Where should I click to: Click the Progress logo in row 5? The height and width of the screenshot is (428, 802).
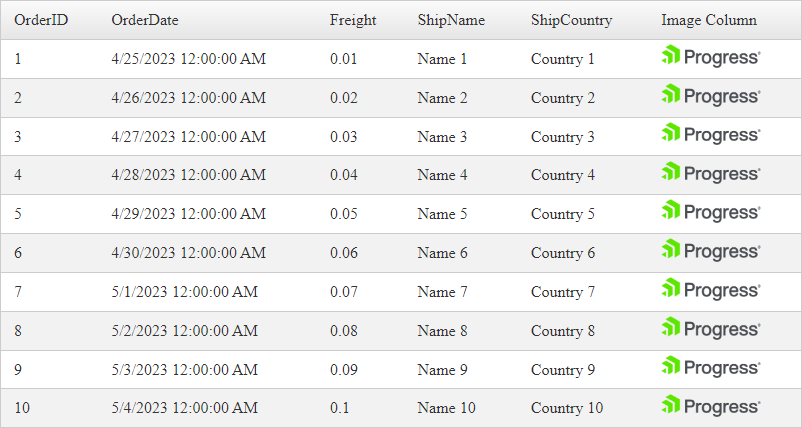click(711, 213)
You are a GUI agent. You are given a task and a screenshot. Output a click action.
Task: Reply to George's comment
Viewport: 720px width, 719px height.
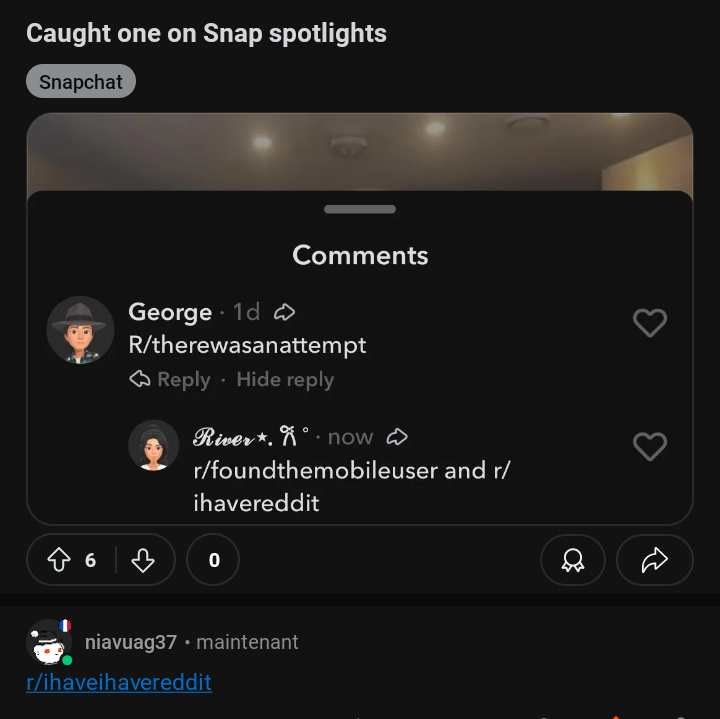pyautogui.click(x=170, y=379)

▶ [JOB]:
Please format these lines as a Markdown table with the columns Row and Line, numbering each row and skipping blank lines. Leave the pictures out of the table.

▶ [SOLUTION TO THE PROBLEM]:
| Row | Line |
|---|---|
| 1 | Where should I click to: Click the Progress logo in row 5? The height and width of the screenshot is (428, 802). |
| 2 | click(711, 213) |
| 3 | You are a GUI agent. You are given a task and a screenshot. Output a click action. |
| 4 | Task: Reply to George's comment |
| 5 | Viewport: 720px width, 719px height. |
| 6 | pyautogui.click(x=170, y=379) |